### Brano di testo
╭──

Mia figlia mi ha sempre rimproverato, convinta che fossi io a non volere altri figli. Non era così, tutti e due volevamo almeno un altro figlio, magari anche altri due, il numero tre sarebbe stato perfetto; anche le mie cognate avevano tutte tre, quattro anche cinque figli, ma il motivo per cui noi non ne avevamo altri non lo dicevo mai a nessuno. Mi sembrava di sminuire lui, ripensandoci adesso però lui non ha fatto una cosa giusta. A quel tempo mi dicevo che non potevo forzarlo se non voleva, ora mi pento di non aver insistito.

É la donna che fa il tutto

A mio parere è la donna che tiene unita la famiglia per il bene dei figli se vuole bene al suo uomo, se poi trova un altro, è la catastrofe. É la donna che fa tutto! Io non ho mai pensato ad altri uomini, c’è sempre qualcuno che si fa avanti, ma basta dire: “No” con fermezza e non ci provano più.

Consiglierei alle coppie e in particolare alle donne di chiudere un occhio talvolta perché bisogna evitare che scattino le scintille per una sciocchezza. La donna fa e disfa la famiglia; la donna si stufa, l’uomo non si stufa mai, l’uomo sta bene anche con un piede in due scarpe, è difficile che l’uomo prenda la decisione di andarsene. Bisogna sopportare per far durare un matrimonio e le donne devono saper essere tolleranti.

╰──

### Da fare
1. Nel brano sulla famiglia, quanti figli avevano le cognate di chi racconta?
2. Riprendi il brano sulla famiglia subito dopo la sua ultima frase e portalo avanti.

### Dati estratti
╭──

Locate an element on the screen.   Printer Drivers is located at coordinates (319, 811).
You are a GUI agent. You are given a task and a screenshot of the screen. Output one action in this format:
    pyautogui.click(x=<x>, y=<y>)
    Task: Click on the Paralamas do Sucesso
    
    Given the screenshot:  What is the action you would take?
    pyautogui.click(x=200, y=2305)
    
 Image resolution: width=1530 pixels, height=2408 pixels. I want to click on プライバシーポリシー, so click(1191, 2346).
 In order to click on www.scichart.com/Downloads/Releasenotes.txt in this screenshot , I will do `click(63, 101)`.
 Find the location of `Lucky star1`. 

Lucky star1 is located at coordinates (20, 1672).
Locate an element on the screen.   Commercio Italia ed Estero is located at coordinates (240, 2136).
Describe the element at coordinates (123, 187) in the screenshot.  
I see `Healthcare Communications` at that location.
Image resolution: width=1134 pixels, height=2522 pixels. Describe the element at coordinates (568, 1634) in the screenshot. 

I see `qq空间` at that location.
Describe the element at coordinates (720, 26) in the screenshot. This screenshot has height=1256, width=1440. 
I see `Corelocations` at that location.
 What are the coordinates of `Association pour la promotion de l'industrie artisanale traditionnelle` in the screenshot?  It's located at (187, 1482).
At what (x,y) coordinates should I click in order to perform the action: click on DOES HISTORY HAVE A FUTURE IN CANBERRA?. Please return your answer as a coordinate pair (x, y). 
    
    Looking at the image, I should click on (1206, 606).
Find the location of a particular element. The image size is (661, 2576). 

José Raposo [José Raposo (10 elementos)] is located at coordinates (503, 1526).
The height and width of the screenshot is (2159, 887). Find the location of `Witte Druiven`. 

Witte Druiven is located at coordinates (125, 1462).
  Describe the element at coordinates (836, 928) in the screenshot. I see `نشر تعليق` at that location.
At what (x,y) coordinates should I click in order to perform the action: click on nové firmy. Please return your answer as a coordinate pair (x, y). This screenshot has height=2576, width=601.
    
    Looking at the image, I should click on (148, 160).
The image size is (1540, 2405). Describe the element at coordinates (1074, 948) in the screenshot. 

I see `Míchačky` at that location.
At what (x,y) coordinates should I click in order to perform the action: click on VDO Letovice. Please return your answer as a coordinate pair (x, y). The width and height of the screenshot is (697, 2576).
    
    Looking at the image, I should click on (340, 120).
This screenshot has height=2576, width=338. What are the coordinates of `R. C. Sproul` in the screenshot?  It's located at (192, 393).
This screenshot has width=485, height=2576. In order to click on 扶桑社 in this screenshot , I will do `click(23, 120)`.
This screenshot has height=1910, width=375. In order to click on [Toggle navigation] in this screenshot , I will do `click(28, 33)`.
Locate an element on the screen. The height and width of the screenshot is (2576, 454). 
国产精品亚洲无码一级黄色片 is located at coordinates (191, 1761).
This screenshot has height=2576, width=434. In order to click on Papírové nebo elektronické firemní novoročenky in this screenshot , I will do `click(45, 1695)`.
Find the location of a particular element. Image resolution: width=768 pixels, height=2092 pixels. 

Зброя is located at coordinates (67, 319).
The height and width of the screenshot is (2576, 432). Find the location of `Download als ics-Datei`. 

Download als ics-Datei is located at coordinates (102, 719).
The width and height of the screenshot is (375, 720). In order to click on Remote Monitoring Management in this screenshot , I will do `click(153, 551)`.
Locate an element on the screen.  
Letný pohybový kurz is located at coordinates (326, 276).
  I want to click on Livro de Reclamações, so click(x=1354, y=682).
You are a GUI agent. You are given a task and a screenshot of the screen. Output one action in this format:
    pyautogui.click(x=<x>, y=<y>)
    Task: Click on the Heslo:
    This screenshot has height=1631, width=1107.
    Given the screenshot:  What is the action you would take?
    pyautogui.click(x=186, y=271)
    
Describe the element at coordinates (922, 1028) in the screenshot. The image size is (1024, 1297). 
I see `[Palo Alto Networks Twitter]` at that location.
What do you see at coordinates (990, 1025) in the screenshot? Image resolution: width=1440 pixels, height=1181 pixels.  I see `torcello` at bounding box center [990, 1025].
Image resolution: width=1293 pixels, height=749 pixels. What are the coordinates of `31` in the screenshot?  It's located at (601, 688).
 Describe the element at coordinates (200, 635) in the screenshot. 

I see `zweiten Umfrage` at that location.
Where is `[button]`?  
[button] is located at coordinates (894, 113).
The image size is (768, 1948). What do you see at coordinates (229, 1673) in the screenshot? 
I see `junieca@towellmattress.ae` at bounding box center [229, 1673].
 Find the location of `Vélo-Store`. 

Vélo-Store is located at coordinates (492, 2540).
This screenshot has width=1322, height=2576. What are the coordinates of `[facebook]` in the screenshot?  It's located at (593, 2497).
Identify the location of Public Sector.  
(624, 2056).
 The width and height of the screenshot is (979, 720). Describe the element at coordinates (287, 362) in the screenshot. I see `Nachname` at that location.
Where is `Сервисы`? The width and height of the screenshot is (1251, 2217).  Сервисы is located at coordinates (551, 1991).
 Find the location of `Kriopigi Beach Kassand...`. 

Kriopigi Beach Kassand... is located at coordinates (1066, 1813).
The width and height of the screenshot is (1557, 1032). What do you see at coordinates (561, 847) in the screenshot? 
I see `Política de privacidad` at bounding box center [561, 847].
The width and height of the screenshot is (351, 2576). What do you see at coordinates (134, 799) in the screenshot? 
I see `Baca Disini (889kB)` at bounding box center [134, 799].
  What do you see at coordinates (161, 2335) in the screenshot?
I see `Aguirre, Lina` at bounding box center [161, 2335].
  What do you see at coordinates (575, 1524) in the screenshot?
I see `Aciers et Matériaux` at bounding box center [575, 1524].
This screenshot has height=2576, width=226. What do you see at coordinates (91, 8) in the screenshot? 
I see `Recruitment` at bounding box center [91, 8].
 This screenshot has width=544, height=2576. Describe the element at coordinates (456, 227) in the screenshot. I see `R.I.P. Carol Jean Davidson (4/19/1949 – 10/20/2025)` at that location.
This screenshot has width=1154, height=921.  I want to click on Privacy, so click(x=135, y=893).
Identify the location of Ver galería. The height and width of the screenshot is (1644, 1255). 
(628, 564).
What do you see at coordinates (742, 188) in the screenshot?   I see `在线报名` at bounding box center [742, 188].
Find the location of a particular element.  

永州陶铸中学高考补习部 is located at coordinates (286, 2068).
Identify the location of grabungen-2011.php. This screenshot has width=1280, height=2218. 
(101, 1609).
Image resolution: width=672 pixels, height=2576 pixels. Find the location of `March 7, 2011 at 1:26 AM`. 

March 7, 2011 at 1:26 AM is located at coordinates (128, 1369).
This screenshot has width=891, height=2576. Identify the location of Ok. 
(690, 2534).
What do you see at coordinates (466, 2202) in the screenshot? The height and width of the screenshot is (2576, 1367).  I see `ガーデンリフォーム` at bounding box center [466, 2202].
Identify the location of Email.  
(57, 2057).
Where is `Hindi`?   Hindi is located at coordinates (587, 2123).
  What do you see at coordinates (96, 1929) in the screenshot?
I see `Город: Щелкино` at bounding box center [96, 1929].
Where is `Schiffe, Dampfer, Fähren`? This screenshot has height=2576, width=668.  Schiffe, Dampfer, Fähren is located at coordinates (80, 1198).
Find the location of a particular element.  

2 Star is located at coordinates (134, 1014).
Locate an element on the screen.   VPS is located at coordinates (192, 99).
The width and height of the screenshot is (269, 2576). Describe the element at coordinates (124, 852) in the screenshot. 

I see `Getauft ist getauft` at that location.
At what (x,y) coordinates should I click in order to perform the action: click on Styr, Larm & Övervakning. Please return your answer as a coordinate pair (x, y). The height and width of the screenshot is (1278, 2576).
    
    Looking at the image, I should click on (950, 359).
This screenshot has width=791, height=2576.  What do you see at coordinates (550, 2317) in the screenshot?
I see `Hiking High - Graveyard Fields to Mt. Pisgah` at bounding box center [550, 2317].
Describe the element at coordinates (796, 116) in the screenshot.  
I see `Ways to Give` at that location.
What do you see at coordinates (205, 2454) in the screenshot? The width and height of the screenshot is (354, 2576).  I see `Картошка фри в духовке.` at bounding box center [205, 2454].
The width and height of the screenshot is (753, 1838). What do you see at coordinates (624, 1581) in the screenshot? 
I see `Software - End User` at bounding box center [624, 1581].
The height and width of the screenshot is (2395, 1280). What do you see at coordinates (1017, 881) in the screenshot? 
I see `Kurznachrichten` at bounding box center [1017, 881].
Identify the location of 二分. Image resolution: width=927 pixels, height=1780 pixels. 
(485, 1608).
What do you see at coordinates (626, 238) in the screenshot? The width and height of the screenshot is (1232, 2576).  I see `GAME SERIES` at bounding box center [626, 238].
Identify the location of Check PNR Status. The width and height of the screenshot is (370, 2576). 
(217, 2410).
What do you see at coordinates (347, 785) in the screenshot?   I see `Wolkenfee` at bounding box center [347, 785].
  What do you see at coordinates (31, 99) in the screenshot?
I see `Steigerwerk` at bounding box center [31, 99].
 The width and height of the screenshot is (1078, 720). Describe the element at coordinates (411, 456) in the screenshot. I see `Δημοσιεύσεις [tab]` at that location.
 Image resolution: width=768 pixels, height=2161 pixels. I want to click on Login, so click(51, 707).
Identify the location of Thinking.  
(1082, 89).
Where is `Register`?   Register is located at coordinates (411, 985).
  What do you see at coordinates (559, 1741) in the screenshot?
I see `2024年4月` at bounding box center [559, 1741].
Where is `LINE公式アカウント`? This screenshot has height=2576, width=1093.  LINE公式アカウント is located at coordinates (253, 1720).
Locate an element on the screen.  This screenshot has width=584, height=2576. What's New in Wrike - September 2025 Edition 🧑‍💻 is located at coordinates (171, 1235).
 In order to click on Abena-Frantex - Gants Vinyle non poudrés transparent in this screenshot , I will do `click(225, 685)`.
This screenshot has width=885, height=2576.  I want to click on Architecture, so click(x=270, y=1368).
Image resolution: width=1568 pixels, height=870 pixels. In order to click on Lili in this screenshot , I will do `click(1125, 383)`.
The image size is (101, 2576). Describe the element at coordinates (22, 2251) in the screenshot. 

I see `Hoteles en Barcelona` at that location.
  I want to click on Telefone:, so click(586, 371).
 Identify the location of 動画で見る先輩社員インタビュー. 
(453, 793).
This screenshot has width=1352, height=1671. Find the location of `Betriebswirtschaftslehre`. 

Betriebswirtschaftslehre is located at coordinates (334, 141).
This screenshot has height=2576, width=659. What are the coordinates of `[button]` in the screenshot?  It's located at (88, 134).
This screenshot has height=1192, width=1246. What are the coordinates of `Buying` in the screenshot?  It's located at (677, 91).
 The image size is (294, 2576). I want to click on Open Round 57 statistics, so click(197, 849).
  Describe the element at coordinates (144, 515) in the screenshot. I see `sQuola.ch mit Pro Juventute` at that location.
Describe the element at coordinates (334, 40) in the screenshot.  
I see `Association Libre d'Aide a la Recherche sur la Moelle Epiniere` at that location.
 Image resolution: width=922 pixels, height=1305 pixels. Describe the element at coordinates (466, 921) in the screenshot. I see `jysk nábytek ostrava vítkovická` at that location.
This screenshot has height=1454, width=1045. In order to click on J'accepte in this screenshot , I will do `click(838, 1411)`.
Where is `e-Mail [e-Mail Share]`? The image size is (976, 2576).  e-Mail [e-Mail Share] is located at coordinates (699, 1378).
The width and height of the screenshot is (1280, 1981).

╰──

### Risposte ai compiti
1. Tre, quattro e anche cinque figli.

2.
Io ho adorato mio marito e lui era un uomo innamoratissimo e possessivo; la possessività è un difetto, è più della gelosia, ero sua e basta, gli dava fastidio anche solo che parlassi con un bambino, io, però, gli sorridevo e continuavo, non me la prendevo. Sapevo che in fondo non era per cattiveria, lui era fatto così, l’ho sposato così; in realtà i primi anni mi faceva piacere, dopo ha iniziato a darmi fastidio, ma ci vuole sopportazione. Bisogna metterci la volontà per portare avanti un matrimonio perché brontolando per ogni inezia non si va da nessuna parte.

Avevo l’esempio dei miei genitori, mio padre aveva il mio carattere, mia madre invece si arrabbiava, urlava sempre con noi, con papà, con tutti. Lui invece era molto buono, sopportava in silenzio, ma alla fine faceva quello che voleva. Ci rideva su e prendeva un po’ in giro mia mamma che sbraitava dicendole: “Ma ce l’hai con me? Con chi ce l’hai che continui a brontolare?” mentre continuava a leggere la Gazzetta dello Sport, oppure si preparava e andava al bar mentre lei borbottava e le diceva: “Dai, cibalgina, basta, vengo a casa a mezzogiorno”. Così facendo hanno trascorso tutta la vita insieme e io ho preso esempio dal mio papà. Capisco che dipende dal carattere, e non tutti riescono a non reagire. Per esempio mio fratello, quello che c’è ancora, ha un po’ il carattere di mia madre, per cui povera moglie!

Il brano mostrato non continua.